Methods were grouped by namespace rather than by feature-set, and with one level of nesting depending on whether the methods within pertained to accounts, statuses, timelines, notifications, etc. The pages for the Streaming and Web Push APIs were moved out of the overview section and into the methods section.

Finally, a new section was created for a client development guide. The guide would cover the basics of REST API, how to make requests, how responses are structured, and authentication/authorization.

Technical writing

User guide

With the information architecture phase done, writing the user guide was a straightforward task. Explanations of each feature and setting were added to the appropriate pages, as well as screenshots demonstrating proper usage. Tip boxes are included throughout in order to highlight important points.

Client development guide

Writing this section taught me a lot about the basics of REST APIs, understanding HTTP requests and responses, providing parameters, and how OAuth works – all information that I included in the client development guide.

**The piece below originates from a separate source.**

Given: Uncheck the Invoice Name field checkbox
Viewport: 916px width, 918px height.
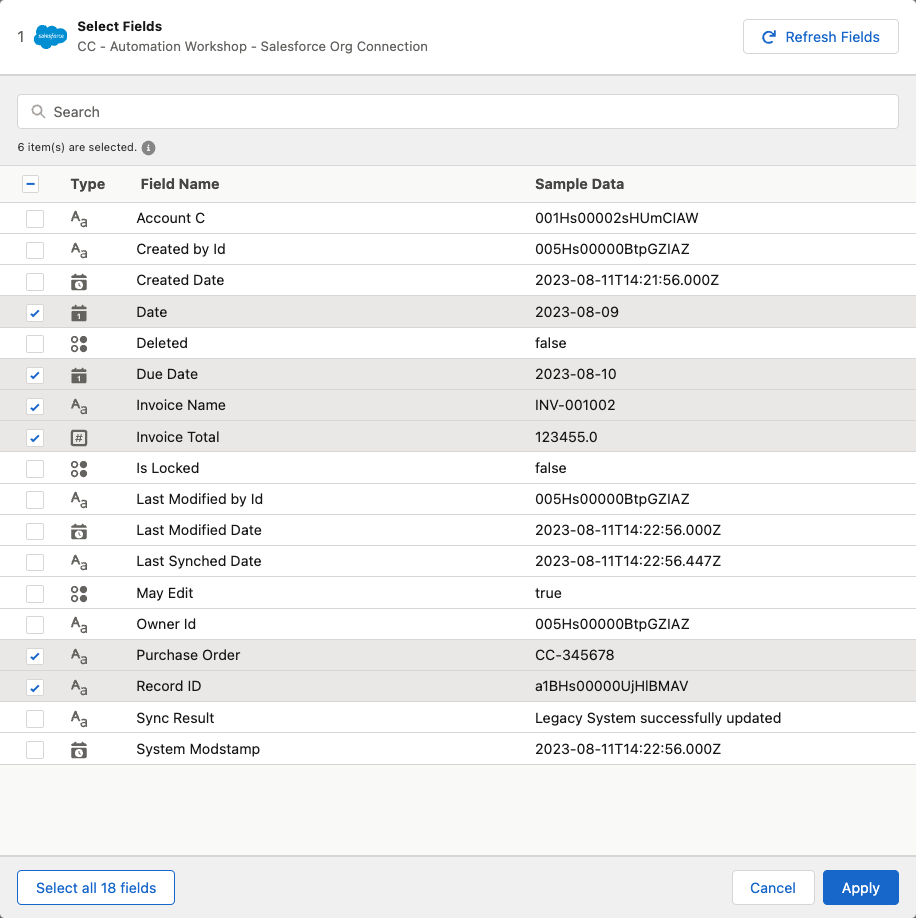Looking at the screenshot, I should (35, 406).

While documenting the REST API, I had to consult the Ruby on Rails routing config file extensively, so I took it as an opportunity to write a page about how routes work and how to read the routes file.

Specification compliance

While the basics of ActivityPub federation were already written, the format of the old document simply pointed toward the server-to-server spec, as well as HTTP Signatures and Linked Data Signatures (with no real explanation beyond that). Therefore, I rewrote this page into multiple separate pages, each detailing the spec in question. The “ActivityPub” page now covered status federation and profile federation, the properties and types used in each, HTML payload sanitization, namespacing, and extensions (with sample payloads). “WebFinger” explained what, why, and how to use WebFinger for actor URI resolution. “Security” explained HTTP and LD signatures. “Microformats” explained the use of Microformats 2.0 and how they may be parsed, and “OAuth” covered the endpoints and flows implemented within Mastodon for obtaining a token.


Methods now include the HTTP verb, endpoint, description, return type, OAuth scope, version history, request parameters, and sample response code and payload.

Entities now include example payloads, as well as eacha ttribute and its description, type, and version history.


“Bless you for being here to work on the docs btw. It’s a big relief.”

Less missing information

During the information architecture phase, a new skeleton was created as a proposed alternative structure. This process made the existing gaps in the old structure more obvious, and therefore those gaps could be filled during the technical writing phase.

Easier to make additions in an appropriate place

Pages that were added after completion:

  • “Rate limits” was added under “REST API”, describing how to deal with rate limits on requests made to the REST API.
  • “Bug bounties and responsible disclosure” was added under “Contributing to Mastodon”, describing where serious issues should be reported if found.
  • “Running your own server” was added under “Using Mastodon”, describing the reasons why a user might want to run their own server and linking to the “Running Mastodon” section.

The clear structure left in place by my information architecture work meant that it was almost immediately clear where to add these pages.